France's ailing public finances and its $168 billion deficit figure leave the euro zone's second-biggest economy "dangerously exposed" in case of a new macroeconomic shock, the national public audit office has revealed.

The warning from the audit office, known as the Cour des Comptes, comes at a delicate time for President Emmanuel Macron's government after this month's parliamentary election.

The election resulted in a hung parliament.

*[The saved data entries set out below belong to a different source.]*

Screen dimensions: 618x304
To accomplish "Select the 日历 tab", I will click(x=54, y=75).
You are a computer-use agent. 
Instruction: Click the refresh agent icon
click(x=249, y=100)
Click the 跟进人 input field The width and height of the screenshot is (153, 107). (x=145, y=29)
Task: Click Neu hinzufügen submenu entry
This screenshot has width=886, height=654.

While no party won an outright majority, the far-right National Rally (RN) and the New Popular Front left-wing coalition performed well, with both blocs promising big public spending programmes.

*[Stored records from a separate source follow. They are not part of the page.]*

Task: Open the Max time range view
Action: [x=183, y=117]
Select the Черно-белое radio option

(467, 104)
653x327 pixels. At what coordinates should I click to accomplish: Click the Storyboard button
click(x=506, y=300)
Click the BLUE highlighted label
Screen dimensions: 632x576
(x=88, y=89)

The audit office reiterated it was vital for France to reduce its public deficit, which rose to $168 billion in 2023 from $137 billion in 2022.

"Due to delays in making real structural reforms, the cost of public debt, which has been exacerbated by recurring deficits and the weight of these deficits, has become more and more expensive," it said.

"This has hampered other spending, hinders the ability to make investments and leaves the country dangerously exposed in case of a new macroeconomic shock."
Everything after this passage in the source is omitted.